### Task statement
Retype the rows below word for word, leaving the pictures out.

### Data shown
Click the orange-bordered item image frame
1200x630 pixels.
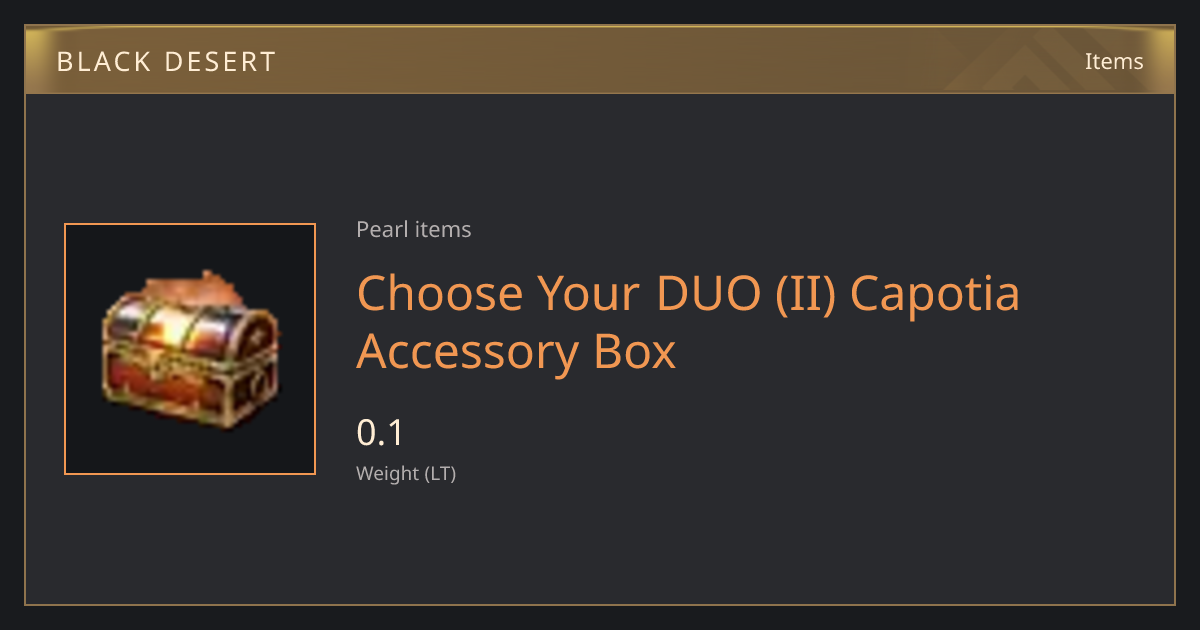190,349
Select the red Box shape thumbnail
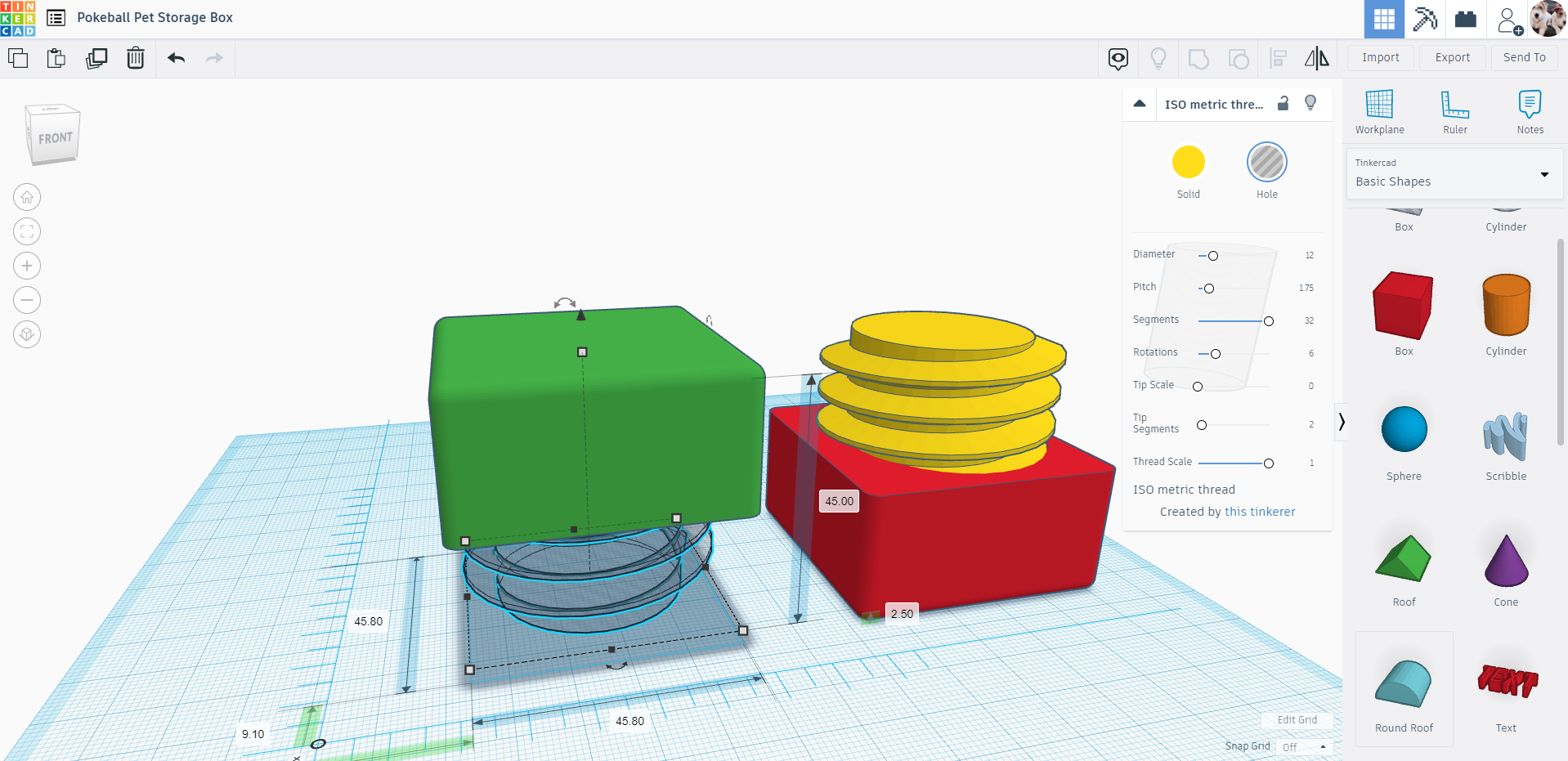Screen dimensions: 1568x761 click(1403, 304)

### Complete output
Click the orange-bordered item image frame
1200x630 pixels.
190,349
Select the red Box shape thumbnail
Screen dimensions: 1568x761 click(1403, 304)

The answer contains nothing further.